The annual tender price inflation (TPI) in Saudi Arabia has risen by 5 percent in 2022, driven by growing contractor and labour demand, commodity, and construction material price fluctuations, JLL said in its fourth quarter 2022 KSA construction market intelligence report.

The midpoint TPI forecast shows a potential year-on-year growth of 6 percent in 2023 associated with the estimated project pipeline value correlated to future demand, the consultancy said, citing information gathered from market sources.

Global economic volatility in the first two-quarters of 2022 created challenges in the Saudi construction market with regard to delivery lead times and rapid price hikes with suppliers reluctant to guarantee prices for extended periods

However, the sector saw improvements in the third quarter, implying that price peaks have passed. Nevertheless, price increases remain a significant risk due to the correlation between economic factors and observed trends since 2020.
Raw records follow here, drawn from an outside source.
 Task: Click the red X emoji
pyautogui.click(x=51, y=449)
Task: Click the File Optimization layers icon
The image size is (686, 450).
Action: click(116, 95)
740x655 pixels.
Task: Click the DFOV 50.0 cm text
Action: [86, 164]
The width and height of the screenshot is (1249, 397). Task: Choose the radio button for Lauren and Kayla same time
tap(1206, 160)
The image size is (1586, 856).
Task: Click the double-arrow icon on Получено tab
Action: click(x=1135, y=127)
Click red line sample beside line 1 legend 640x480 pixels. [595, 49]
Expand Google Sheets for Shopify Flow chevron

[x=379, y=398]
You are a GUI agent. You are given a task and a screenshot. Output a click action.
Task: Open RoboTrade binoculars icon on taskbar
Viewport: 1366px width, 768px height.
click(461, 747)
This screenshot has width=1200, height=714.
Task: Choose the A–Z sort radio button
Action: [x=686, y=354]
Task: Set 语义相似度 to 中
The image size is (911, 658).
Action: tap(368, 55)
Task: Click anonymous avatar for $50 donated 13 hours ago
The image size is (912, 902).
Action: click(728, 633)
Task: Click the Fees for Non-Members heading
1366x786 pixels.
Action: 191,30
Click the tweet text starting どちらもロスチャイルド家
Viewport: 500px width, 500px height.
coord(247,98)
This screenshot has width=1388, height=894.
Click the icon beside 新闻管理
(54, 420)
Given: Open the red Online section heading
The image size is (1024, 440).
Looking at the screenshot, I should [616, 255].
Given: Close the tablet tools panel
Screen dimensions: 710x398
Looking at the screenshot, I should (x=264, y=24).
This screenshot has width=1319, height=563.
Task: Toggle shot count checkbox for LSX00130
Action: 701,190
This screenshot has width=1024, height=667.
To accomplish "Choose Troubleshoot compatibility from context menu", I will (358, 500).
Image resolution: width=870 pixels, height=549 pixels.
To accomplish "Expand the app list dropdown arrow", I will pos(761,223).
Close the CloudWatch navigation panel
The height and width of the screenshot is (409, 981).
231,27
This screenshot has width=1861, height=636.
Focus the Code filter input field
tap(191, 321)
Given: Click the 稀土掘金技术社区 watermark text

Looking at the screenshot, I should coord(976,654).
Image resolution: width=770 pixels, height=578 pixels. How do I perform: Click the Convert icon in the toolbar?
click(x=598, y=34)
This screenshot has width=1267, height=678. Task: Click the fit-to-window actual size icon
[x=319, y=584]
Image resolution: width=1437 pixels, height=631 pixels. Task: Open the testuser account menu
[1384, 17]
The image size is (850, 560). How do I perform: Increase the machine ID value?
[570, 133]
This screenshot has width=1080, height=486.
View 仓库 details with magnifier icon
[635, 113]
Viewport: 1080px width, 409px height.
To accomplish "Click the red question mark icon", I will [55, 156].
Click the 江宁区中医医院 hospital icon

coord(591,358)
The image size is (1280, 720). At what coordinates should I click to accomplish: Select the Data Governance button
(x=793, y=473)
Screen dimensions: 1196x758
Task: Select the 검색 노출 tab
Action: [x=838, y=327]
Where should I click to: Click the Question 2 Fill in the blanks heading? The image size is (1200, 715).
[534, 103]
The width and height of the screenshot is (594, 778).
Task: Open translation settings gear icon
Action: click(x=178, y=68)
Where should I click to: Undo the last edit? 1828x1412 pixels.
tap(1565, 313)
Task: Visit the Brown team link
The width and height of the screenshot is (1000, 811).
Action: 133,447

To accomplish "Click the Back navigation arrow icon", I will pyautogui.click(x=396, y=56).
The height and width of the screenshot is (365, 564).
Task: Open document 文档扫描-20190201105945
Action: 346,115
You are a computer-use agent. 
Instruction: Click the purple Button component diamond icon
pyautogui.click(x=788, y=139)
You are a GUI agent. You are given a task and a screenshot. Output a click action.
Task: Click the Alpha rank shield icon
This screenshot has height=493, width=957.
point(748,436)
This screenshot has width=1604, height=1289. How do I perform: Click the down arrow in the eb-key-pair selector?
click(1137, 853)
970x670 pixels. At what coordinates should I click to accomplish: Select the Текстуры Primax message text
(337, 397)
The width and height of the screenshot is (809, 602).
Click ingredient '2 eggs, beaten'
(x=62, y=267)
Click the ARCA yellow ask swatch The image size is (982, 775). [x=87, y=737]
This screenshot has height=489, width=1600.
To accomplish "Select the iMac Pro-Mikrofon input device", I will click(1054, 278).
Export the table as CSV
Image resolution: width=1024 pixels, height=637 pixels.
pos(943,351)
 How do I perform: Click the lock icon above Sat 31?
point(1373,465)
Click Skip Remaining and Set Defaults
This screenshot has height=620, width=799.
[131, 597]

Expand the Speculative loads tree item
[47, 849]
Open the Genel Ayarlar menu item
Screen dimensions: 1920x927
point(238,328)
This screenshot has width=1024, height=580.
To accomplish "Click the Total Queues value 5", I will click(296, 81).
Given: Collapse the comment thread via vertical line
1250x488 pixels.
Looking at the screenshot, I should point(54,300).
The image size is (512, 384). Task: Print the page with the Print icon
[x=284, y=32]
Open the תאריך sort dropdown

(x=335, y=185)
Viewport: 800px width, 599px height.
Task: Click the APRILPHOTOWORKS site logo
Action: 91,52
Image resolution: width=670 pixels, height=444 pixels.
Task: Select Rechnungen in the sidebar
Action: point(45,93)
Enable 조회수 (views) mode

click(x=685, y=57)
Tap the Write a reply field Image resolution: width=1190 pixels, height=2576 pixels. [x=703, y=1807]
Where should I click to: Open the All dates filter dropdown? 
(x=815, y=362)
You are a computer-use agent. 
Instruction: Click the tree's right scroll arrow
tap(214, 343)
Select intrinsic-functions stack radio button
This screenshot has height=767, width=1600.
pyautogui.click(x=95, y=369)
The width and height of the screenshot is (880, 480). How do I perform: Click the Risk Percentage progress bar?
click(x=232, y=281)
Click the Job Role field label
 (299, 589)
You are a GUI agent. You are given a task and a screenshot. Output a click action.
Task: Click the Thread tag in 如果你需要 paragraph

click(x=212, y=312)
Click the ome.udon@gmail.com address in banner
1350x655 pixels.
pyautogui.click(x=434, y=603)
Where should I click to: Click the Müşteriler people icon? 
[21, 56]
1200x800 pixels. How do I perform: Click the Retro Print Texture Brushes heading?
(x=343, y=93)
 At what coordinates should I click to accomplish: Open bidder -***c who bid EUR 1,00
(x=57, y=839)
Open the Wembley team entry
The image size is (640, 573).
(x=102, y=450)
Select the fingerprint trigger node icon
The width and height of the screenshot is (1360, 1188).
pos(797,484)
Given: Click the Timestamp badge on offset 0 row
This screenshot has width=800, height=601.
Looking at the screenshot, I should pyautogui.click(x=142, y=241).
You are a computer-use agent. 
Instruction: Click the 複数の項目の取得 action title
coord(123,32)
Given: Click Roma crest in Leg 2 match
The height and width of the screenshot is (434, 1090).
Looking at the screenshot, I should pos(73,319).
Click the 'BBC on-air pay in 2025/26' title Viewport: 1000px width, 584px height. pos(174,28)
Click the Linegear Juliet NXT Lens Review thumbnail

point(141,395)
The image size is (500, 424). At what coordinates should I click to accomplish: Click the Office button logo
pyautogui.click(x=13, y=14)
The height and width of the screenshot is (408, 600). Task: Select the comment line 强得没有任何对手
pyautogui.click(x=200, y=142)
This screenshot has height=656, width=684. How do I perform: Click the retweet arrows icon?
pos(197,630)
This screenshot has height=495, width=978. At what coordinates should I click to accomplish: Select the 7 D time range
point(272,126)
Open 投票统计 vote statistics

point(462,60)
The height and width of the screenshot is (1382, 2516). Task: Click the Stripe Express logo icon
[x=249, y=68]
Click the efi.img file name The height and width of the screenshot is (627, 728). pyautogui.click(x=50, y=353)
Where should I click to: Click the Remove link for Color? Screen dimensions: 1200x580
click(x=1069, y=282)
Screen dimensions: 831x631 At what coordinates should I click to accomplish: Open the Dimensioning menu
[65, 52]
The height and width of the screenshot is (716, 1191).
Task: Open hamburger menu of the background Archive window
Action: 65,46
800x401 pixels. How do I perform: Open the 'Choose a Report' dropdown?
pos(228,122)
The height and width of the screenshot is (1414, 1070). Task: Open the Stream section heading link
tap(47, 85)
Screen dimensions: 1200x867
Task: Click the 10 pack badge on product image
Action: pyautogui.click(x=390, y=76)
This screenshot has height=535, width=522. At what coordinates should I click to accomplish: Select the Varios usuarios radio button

JLL emphasised that future construction costs must be balanced against the local market and global economic factors. 

Though commodity prices are softening or have already flatlined, the Saudi construction sector is heating up, putting pressure on the existing supply chain, and highlighting the need for greater competition to complete the pipeline of projects. 

Need for mitigation strategies

While inflation projections for the Kingdom are relatively soft compared to global averages, Saudi Arabia, as well as the wider MENA region, relies on importing construction materials from high inflationary countries, which affects construction material prices.

“Given the volatile market conditions and rising construction material prices, which reached a significant peak during Q2 2022, there is a need for robust mitigation strategies, including a careful approach to contract execution and risk allocation,” said Laura Morgan, Market Intelligence Lead MEA at JLL. 

Moving forward, the construction sector will prioritise development needs aligned with evolving trends and demands, emphasising innovation and digitisation playing a significant role within the segment and in powering Vision 2030 projects. 

“That said, the importance and opportunities associated with traditional cost management mechanisms, which can assist developers in establishing budgets during the early stages of procurement in an effort to reduce program delays and support conflict avoidance, cannot be overlooked either,” she added.

Growth to Continue

Construction output growth in Saudi Arabia is anticipated to rise by 3.2 percent in 2022, with a further annual average growth rate (AAGR) of 4 percent between 2023 to 2026, JLL said, citing Global Data. 

Saudi Arabia has maintained its position as the strongest market across the MENA region, with the highest total value of project awards for four consecutive years. 

As of October 2022, the consultancy said that Saudi Arabia holds a 35 percent market share with a recorded $31 billion worth of contract awards against an overall MENA total of $87 billion, citing MEED Projects.